Ci sono alcune sfide specifiche che queste famiglie devono però affrontare, e ancora una volta esse riguardano in massima parte il contesto sociale. Per cominciare, se l’adozione in Italia non è ancora consentita, una sfida è già quella relativa al concepimento, che spesso si traduce in un lungo percorso sia temporale che geografico. Quando poi i figli arrivano, spesso, l’identità genitoriale si instaura a prescindere dal legame biologico della procreazione, ma vista l’importanza e il privilegio che la società riconosce a questo legame queste coppie devono comunque rendere conto della sua esistenza asimmetrica rispetto ai membri della coppia. La società, che tende a “naturalizzare” i ruoli paterni e materni, già nella sua struttura istituzionale riconosce come genitore per lo più quello biologico, faticando a tutelare la bigenitorialità delle coppie omosessuali. Nella parte maschile si aggiunge il confronto costante con la mitizzazione della funzione materna, con un effetto spesso svalutante verso i padri gay, che in quanto uomini sono spesso visti come non in grado di prendersi cura dei figli piccoli. Nel caso femminile, invece, la difficoltà maggiore è la garanzia che la legge offre alla paternità biologica e che spinge molte madri lesbiche ad optare per un donatore anonimo. Accanto alla procreazione medicalmente assistita (da attuare all’estero), un’altra possibilità, poco diffusa in Italia, è la co-genitorialità allargata, cioè la presenza di una coppia e un singolo, oppure di due coppie che in accordo hanno un figlio che è biologicamente di uno dei due di ogni coppia, così che il figlio finisce per identificare più di un genitore. In questo caso la sfida è quella della negoziazione all’interno della comunità di accudimento, che può talvolta essere molto complessa.
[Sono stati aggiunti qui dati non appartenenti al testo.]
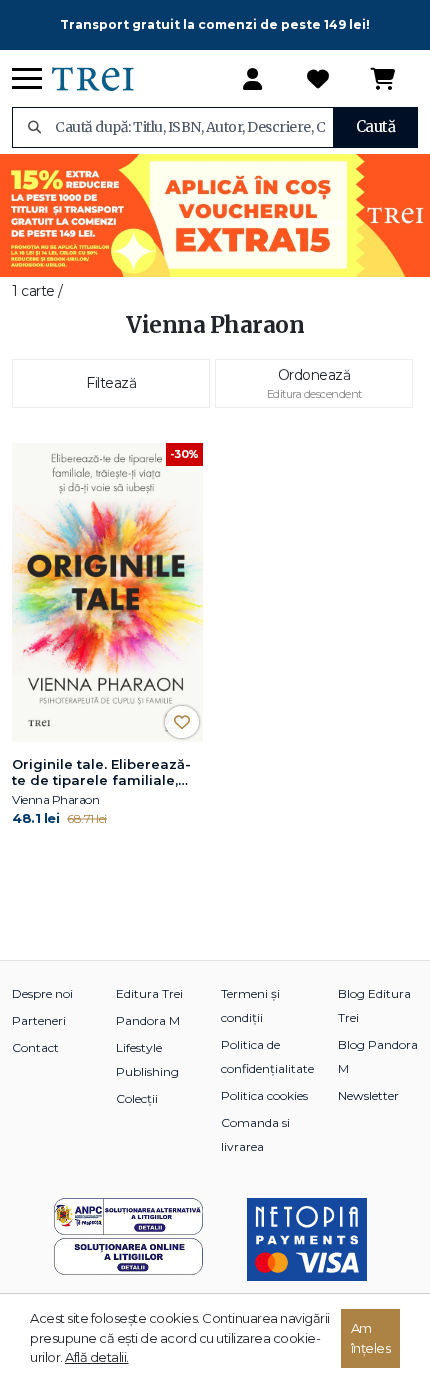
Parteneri (39, 1020)
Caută (376, 126)
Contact (35, 1047)
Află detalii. (97, 1357)
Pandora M (148, 1020)
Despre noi (42, 993)
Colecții (137, 1098)
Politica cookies (264, 1095)
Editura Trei (149, 993)
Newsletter (368, 1095)
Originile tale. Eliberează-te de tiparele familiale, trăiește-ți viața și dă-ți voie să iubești (101, 773)
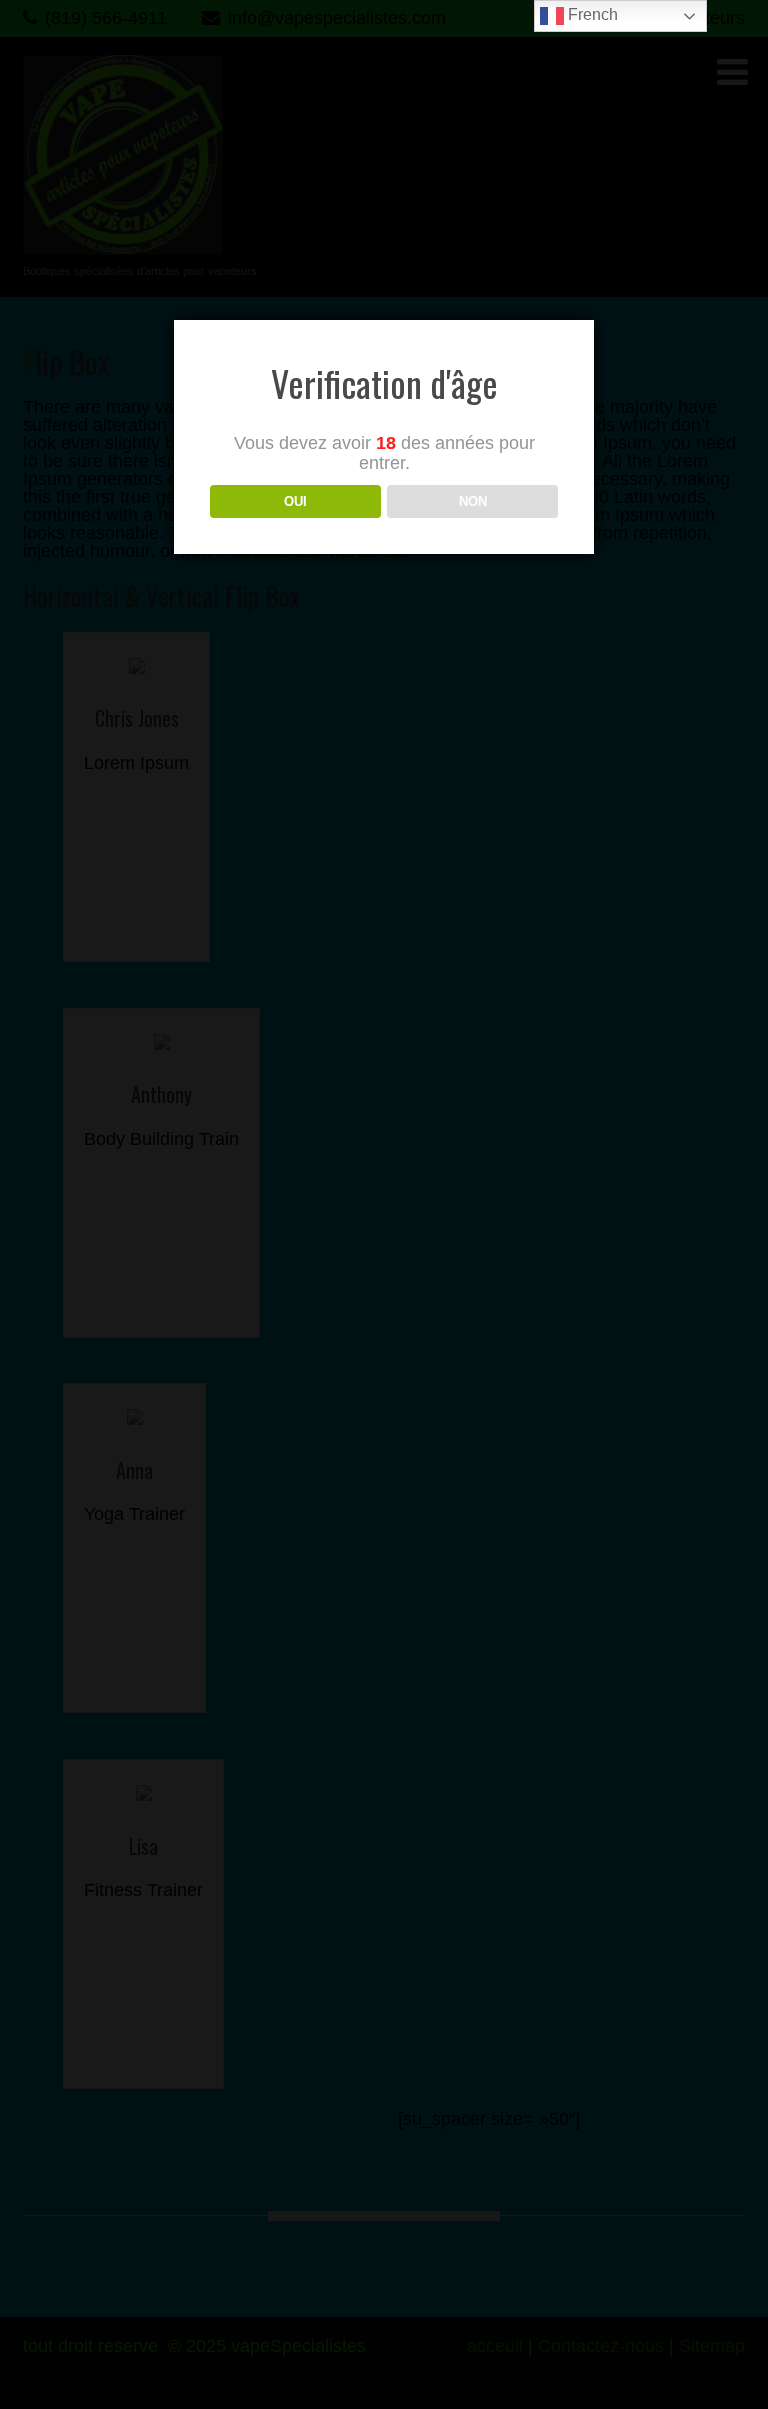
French (591, 14)
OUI (295, 501)
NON (473, 501)
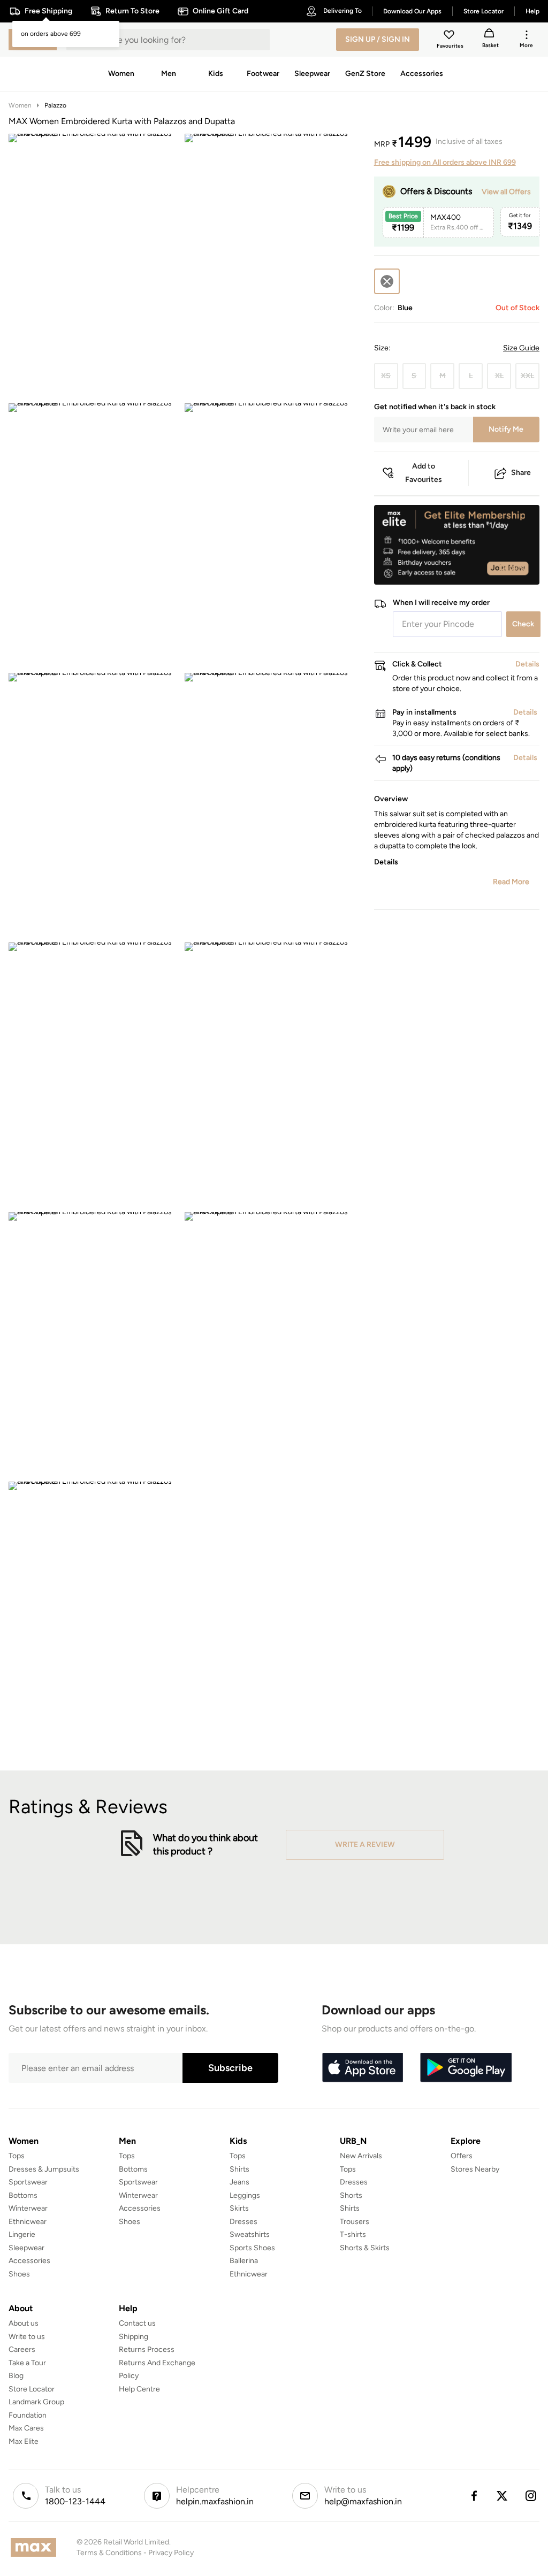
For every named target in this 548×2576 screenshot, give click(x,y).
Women (20, 105)
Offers (462, 2155)
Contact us (137, 2323)
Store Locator (32, 2389)
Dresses (243, 2221)
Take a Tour (27, 2362)
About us (24, 2323)
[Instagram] (531, 2496)
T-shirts (353, 2234)
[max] (36, 2547)
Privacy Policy (171, 2552)
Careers (22, 2349)
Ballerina (244, 2260)
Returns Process (146, 2349)
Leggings (245, 2195)
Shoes (19, 2274)
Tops (17, 2155)
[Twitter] (502, 2496)
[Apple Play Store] (362, 2068)
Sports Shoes (252, 2247)
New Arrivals (361, 2155)
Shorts (351, 2195)
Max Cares (26, 2428)
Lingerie (22, 2234)
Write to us (27, 2336)
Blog (16, 2375)
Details (511, 567)
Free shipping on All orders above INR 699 (445, 162)
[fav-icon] (450, 36)
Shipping (133, 2336)
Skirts (239, 2208)
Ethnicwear (28, 2221)
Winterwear (28, 2208)
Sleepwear (26, 2247)
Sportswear (28, 2182)
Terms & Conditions (109, 2552)
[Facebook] (473, 2496)
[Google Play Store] (466, 2068)
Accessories (29, 2260)
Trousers (354, 2221)
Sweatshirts (250, 2234)
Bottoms (23, 2195)
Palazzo (55, 105)
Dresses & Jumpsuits (44, 2169)
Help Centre (139, 2389)
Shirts (239, 2169)
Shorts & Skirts (365, 2247)
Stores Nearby (475, 2169)
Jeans (239, 2182)
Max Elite (24, 2441)
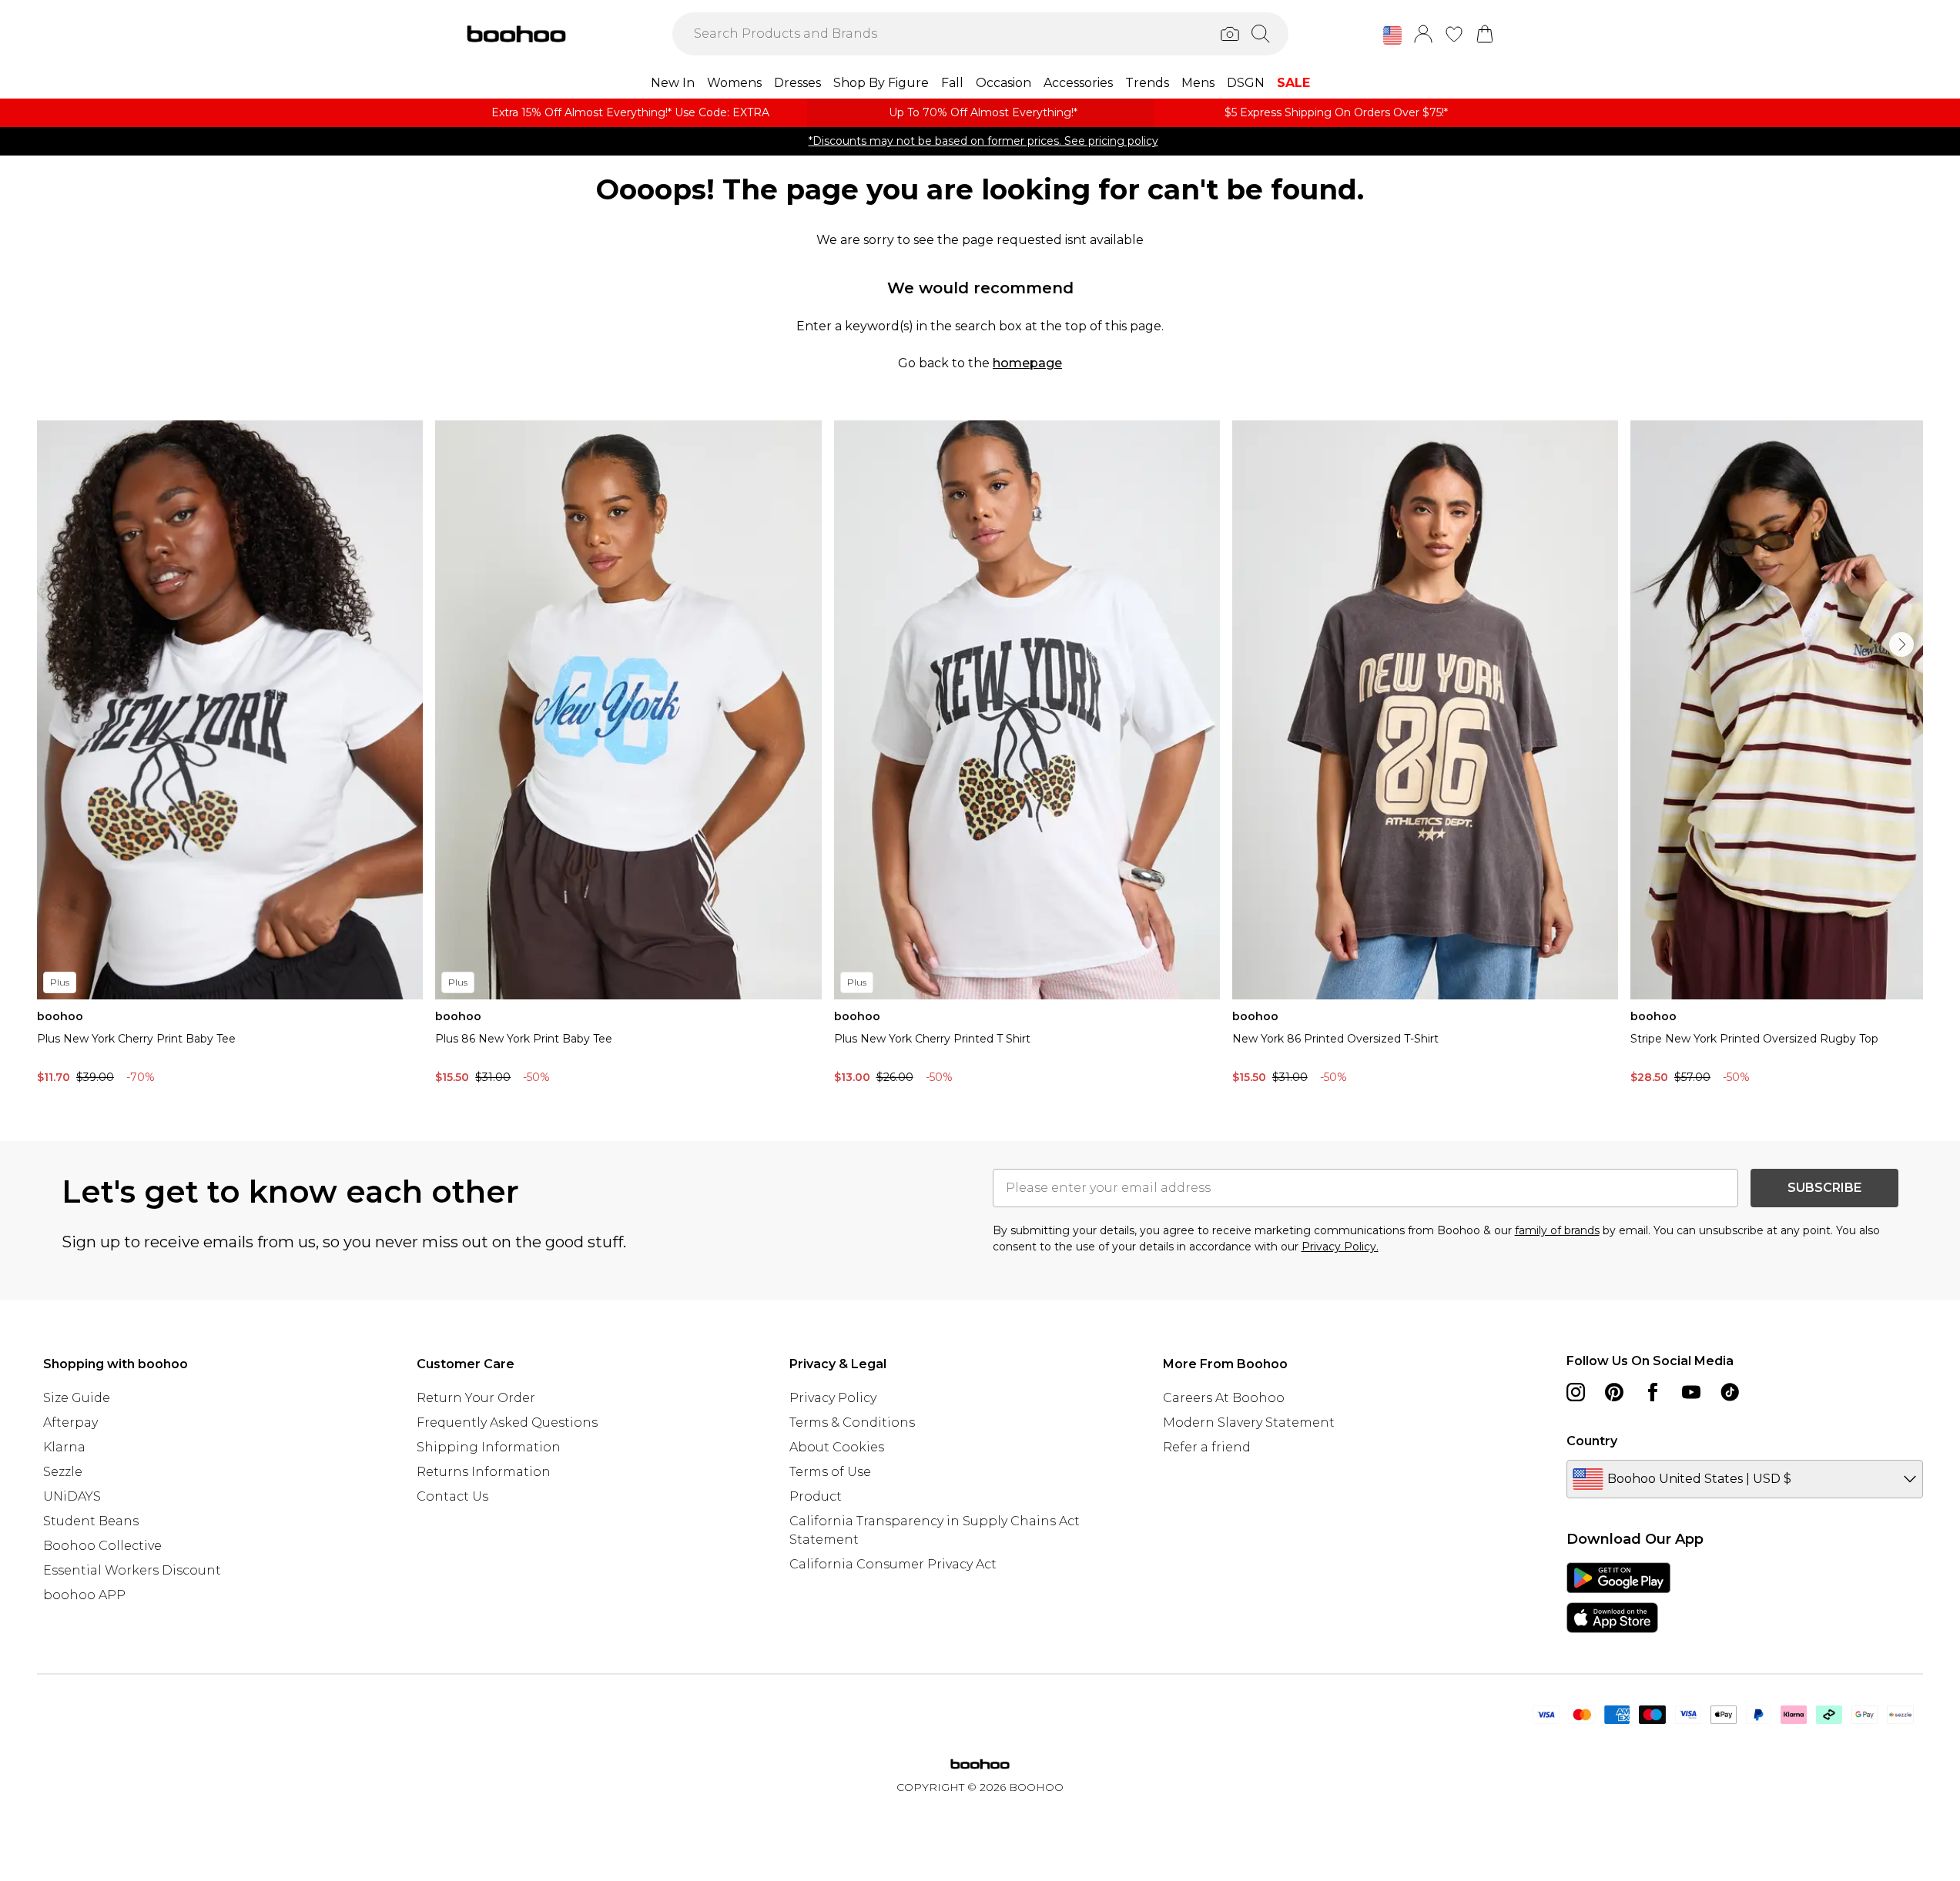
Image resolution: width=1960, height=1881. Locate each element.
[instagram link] (1575, 1392)
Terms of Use (830, 1471)
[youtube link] (1691, 1392)
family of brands (1557, 1230)
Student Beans (91, 1521)
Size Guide (76, 1398)
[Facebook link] (1652, 1392)
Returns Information (484, 1471)
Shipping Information (489, 1447)
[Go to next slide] (1901, 644)
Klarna (64, 1447)
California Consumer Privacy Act (893, 1564)
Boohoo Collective (102, 1545)
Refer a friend (1207, 1447)
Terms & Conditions (852, 1422)
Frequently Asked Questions (507, 1422)
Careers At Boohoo (1224, 1398)
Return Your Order (476, 1398)
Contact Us (452, 1496)
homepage (1027, 363)
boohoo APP (84, 1595)
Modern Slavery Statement (1249, 1422)
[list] (980, 756)
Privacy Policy (832, 1398)
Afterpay (70, 1422)
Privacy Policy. (1340, 1246)
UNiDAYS (72, 1496)
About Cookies (836, 1447)
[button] (1392, 35)
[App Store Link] (1618, 1597)
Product (815, 1496)
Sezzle (62, 1471)
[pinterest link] (1614, 1392)
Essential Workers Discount (132, 1570)
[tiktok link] (1729, 1392)
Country (1591, 1441)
Molto altro andrebbe detto sugli specifici compiti di sviluppo dei figli, che investono i genitori come garanti del loro benessere. Tali compiti possono essere riassunti nel fatto di dover affrontare la complessità della crescita, che li accomuna a tutti gli altri bambini, rendendo conto allo stesso tempo della propria specificità familiare in un contesto che la connota spesso negativamente. I genitori gay e lesbiche hanno il compito faticoso di permettere ai propri figli di divenire cittadini attivi e fiduciosi in armonia con un contesto che spesso ancora diffida della loro esistenza.
Come professionisti, dunque, siamo chiamati ad entrare nel sistema terapeuta-coppia con uno sguardo aperto, capace di evitare le trappole del pregiudizio e della facile categorizzazione, e tuttavia muniti di competenze chiare, che ci permettano di rivolgere la nostra attenzione ai punti di attrito tra le famiglie di lesbiche e gay e il loro contesto di appartenenza. Solo in questo modo possiamo essere in grado di liberarne le risorse e di sostenerne la generatività.
Forse la sfida più grande è proprio quella di una co-generatività del sistema terapeuta-coppia che porti il terapeuta a sostenere le coppie gay e lesbiche nel loro bisogno di essere un luogo di generazione di valori, di vita e di cittadinanza.